The Ferraris of Michael and Massa were next to appear and started with 15th and 12th respectively due to the yellow flags from Sato's incident. Montagny then compounded the problem when he went off in the last sector -- not a good morning for Super Aguri. Massa then improved to third and Heidfeld to fifth.
Klien moved up to fourth and Massa's next lap took him to the top with a 1:23.401. He was immediately demoted by Michael's 1:23.217 while Scott Speed's Toro Rosso joined in eighth. Michael lowered his top time to 1:22.435, leaving Massa just about a second behind. Button improved to sixth and Speed to seventh, then Juan Pablo Montoya's McLaren arrived in third.
Liuzzi took the seventh spot and Nico Rosberg was the first Williams on the time sheet in 13th. He then moved up to sixth and teammate Mark Webber joined him on the time sheet a few minutes later in 15th. Renault's Giancarlo Fisichella was the last man to take to the track and posted sixth.
With 20 minutes to go Michael was still at the top with only Massa and Montoya within a second of his time. Fisichella quickly changed that when he clocked 1:21.859, five and a half tenths up on the lead Ferrari. Raikkonen improved to third after being shuffled down the order and Alonso did likewise to take second, a hundredth off Fisichella.
At that time it was the two Renaults, followed by the two Ferraris and the two McLarens. The BMWs of Villeneuve and Heidfeld were next in seventh and eighth respectively but were then split by Trulli. Button moved up to fourth from outside the top ten and Klien improved to ninth after being moved down the times.
Monteiro made a startling jump from the midfield up to sixth, ahead of both McLarens, which apparently gave everyone something to think about as the track went quiet for a while.
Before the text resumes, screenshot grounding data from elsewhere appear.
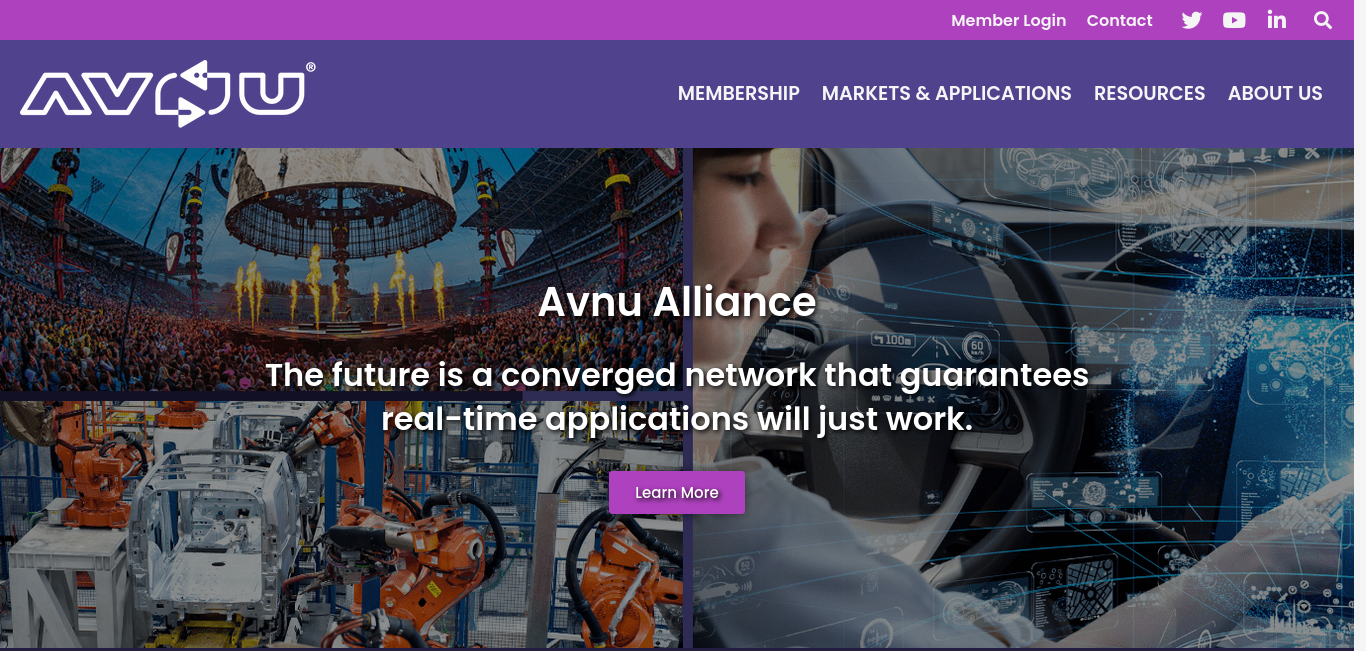Open the Membership menu
The width and height of the screenshot is (1366, 651).
click(739, 93)
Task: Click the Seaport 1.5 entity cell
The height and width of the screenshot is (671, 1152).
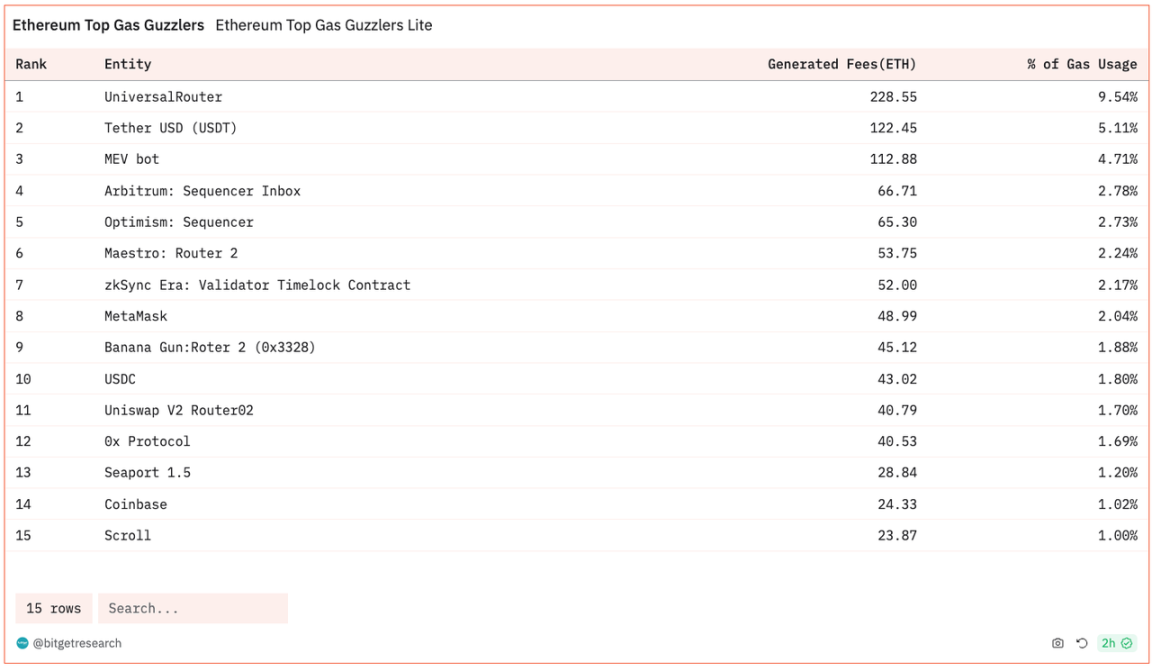Action: click(x=147, y=473)
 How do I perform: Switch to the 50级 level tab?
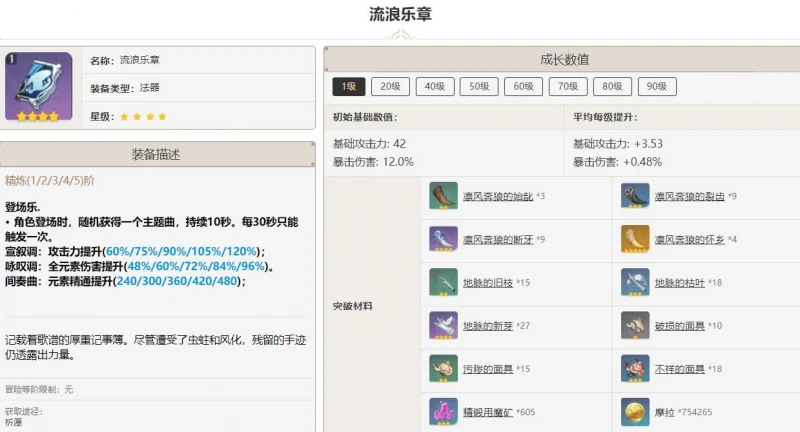(478, 87)
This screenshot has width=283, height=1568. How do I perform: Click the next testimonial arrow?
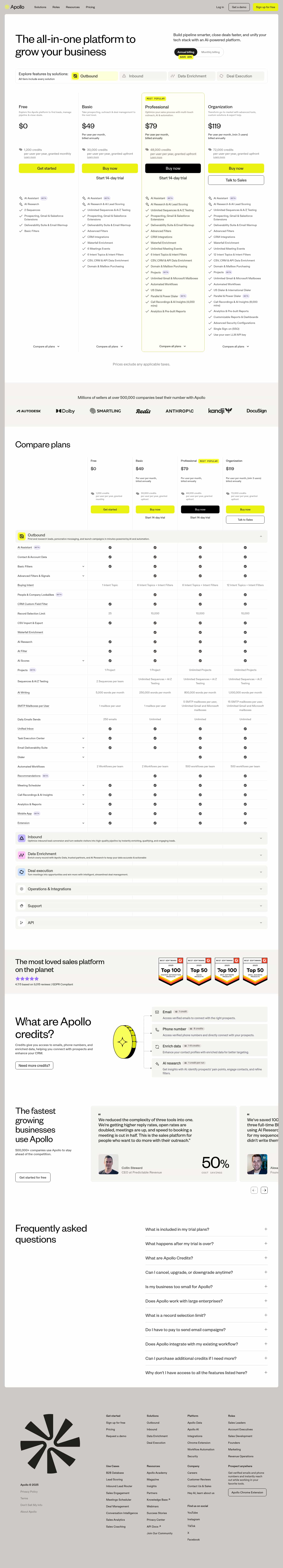(x=264, y=1190)
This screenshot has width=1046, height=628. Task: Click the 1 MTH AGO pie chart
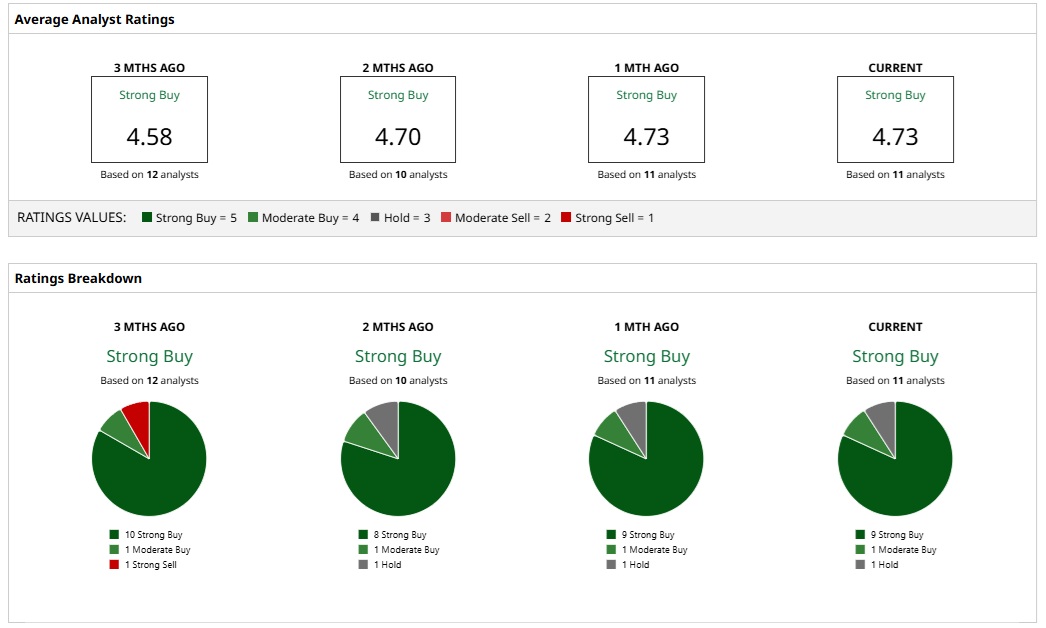tap(646, 458)
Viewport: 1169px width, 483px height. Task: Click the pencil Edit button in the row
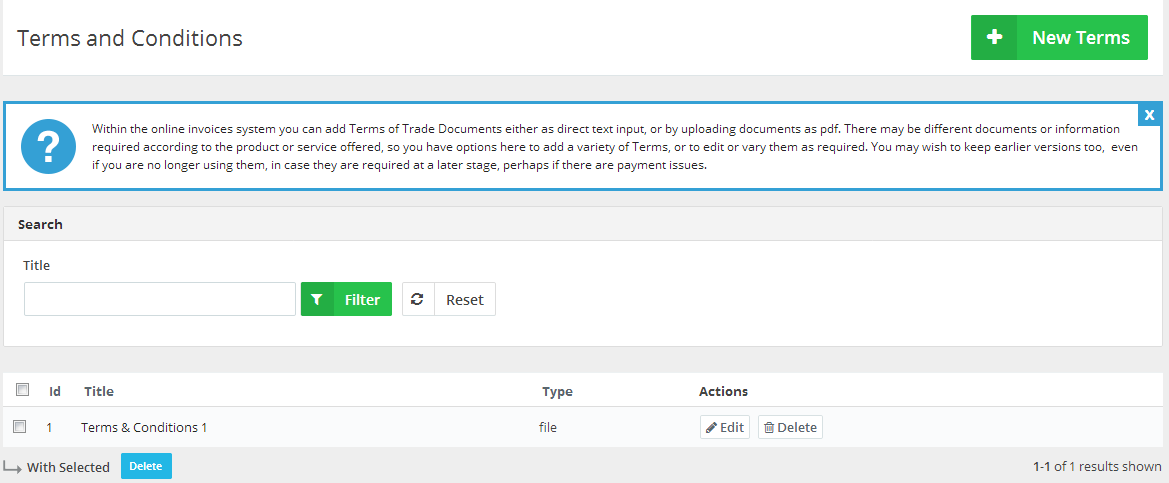pos(725,427)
Further down the field Ralf was squabbling with the Toro Rossos with Webber, Coulthard and Barrichello loitering at the back.
In the last five minutes Coulthard woke up and posted fifth and Michael took over at the top with a 1:20.919, over nine tenths up on Fisichella. Barrichello belted up to fourth, followed by Villeneuve into fifth, and Heidfeld went even better for second, the gap to Michael four and a half tenths. Liuzzi also climbed, from the midfield to seventh.
Teammate Speed took eighth and Coulthard was already back down to 10th. Massa, who had been moved outside the top ten, jumped up to third right at the end, followed likewise by Raikkonen into fourth. It was a fairly active session and the usual suspects of Renault, Ferrari and McLaren looked to be competitive. Montoya was down in 15th but only did seven laps.
BMW put in a good showing and Honda wasn't far off but Toyota and Williams ended up at the bottom of the times -- although that doesn't necessarily mean a great deal. Monteiro ended a reasonable 13th, in between the Red Bulls, while the Toro Rossos were notably both in the top ten.
Qualifying should be interesting, as pole could go to any of at least four drivers and possibly six or seven. Maybe more, who knows? Final top eight classification: M. Schumacher, Heidfeld, Massa, Raikkonen, Fisichella, Alonso, Barrichello, Villeneuve.